At Memphis, TN, we were supposed to dock at the Beale Street Wharf downtown, but it lacked sufficient water depth. So we tied up to trees at the Upper Mud Island boat ramp, more than a mile north of downtown.
Our landing was primitive. The steep boat ramp was heavily scored for traction. Fine for cars, not so good for ankles. The Duchess traveled with its own golf carts to shuttle those who didn't care to climb.
The golf carts also came in handy reprovisioning the boat. The food crew was distressed at our remote location.
At least one of the trees was heavily scarred from mooring ropes, so I was glad to see that our staff had padded the ropes for protection.

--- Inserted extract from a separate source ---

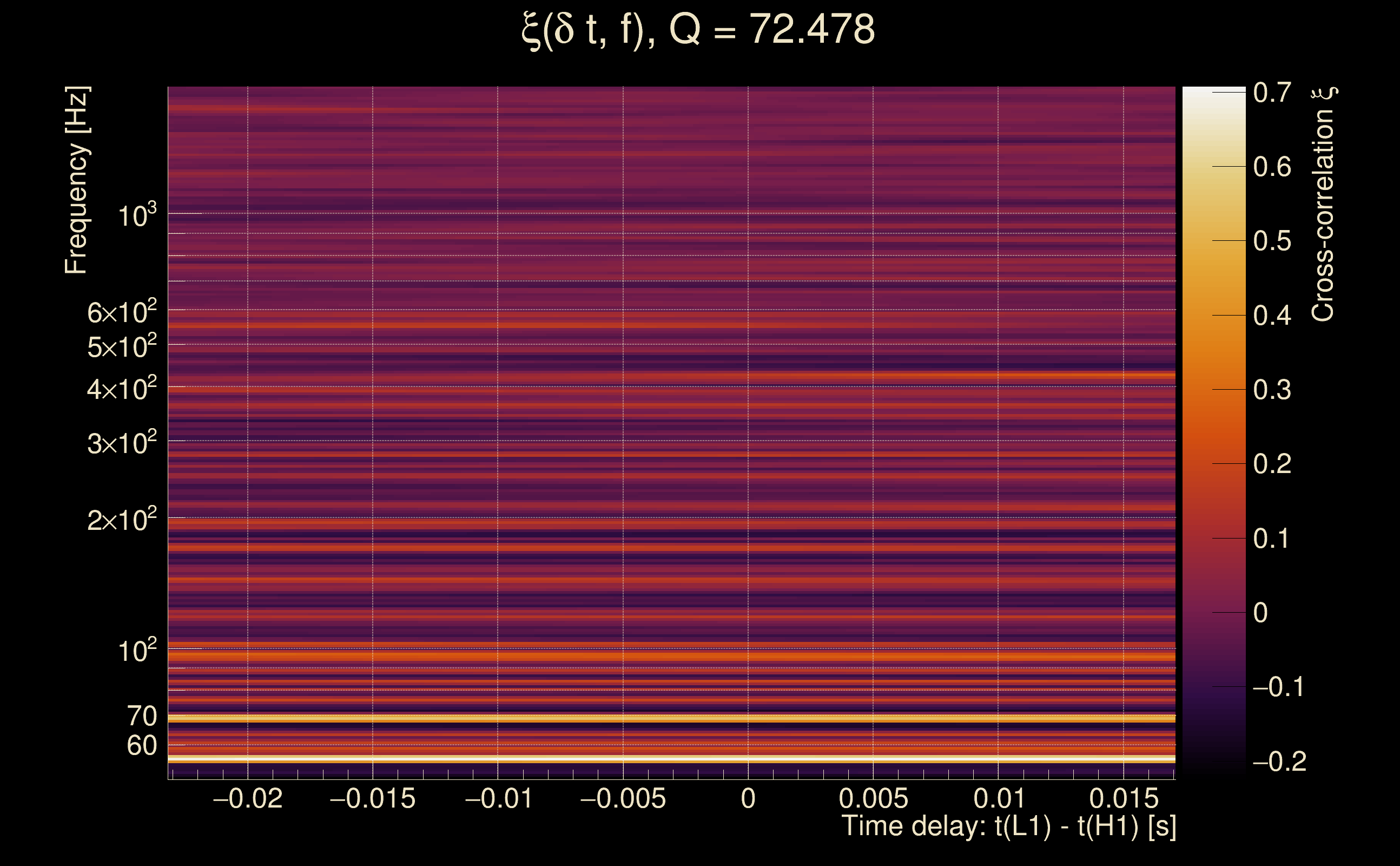Click the 0.7 colorbar tick label

1272,93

Jim had forgotten to bring a sun hat, so our first stop was the Bass Pro Shop contained in the Memphis Pyramid.
The place is enormous with a self-contained hotel along with the store and a fake creek and wetland. Although it was disorienting, we managed to score the desired hat and escape to catch the next HOHO bus to downtown.
Our next destination was the Peabody Hotel for the March of the Ducks. It seems silly, but I've heard of the Peabody ducks my entire life and couldn't miss the 11am march. (Check the link for the lowdown on the ducks, and their care.)
We weren't the only ones. The concierge recommended a spot on the balcony as having the best view.
The "Duckmaster" started the program with an introduction to the duck tradition. He then took the elevator to the rooftop retreat where the ducks live when not on duty.
When the elevator returns, the ducks make a beeline (duckline?) for the pond where they will spend the day.
After the duck march we returned to the boat for lunch. Jim decided to spend the afternoon on board, but I wanted to see more of Memphis.
Dr. Martin Luther King, Jr., was assassinated in Memphis at the Lorraine Motel. The hotel/motel is now the home of the National Civil Rights Museum. Unfortunately it is closed on Tuesday, the day we had in Memphis.
Across the street from the museum is the Upstanders mural, created to honor Memphis residents who have stood up for social justice. The only one I recognized was Ida B. Wells, pictured in the center. Find out more about this pioneering activist at the link.
Beale Street is considered the Home of the Blues and is a major tourist attraction in Memphis. It may be pretty special on a Friday night, but on an early Tuesday afternoon it seemed like a tourist trap to me.
Instead I walked down to the Beale Street Wharf, where our boat was supposed to have docked. It's clear that there was no way the American Duchess could have gotten in with the low water.
After catching the bus back to the boat, I enjoyed the ride around the rest of the HOHO stops.
Sun Studio was a popular stop. If Beale Street is the birthplace of the Blues, Sun Studio claims to be the birthplace of Rock 'n' Roll by its work with artists Howlin' Wolf, B.B. King, Elvis Presley, Jerry Lee Lewis, Roy Orbison, and many others. This original building is now primarily a tourist attraction.
After we left Memphis, we enjoyed another presentation by the Riverlorian.
Every afternoon cruise director Judy would give a presentation on our next day's stop. It was mid-presentation of our scheduled stop at Terrene Landing that we received word that we couldn't dock there due to ... wait for it ... low water.
Instead we would stop at Tunica, MS.
We were disappointed to miss the Terrene Landing stop for two reasons:
1) We had signed up an extension to Indianola, MS, to visit B. B. King's home and museum and were disappointed to miss it. I also harbored a hankering to see if we could visit the Indianola Pecan House, where I have ordered pecans and various edible gifts for many years. And...
2) Tunica is not the garden spot of Mississippi.
This was also the day we learned we could not stop in Vicksburg! Do I need to say why?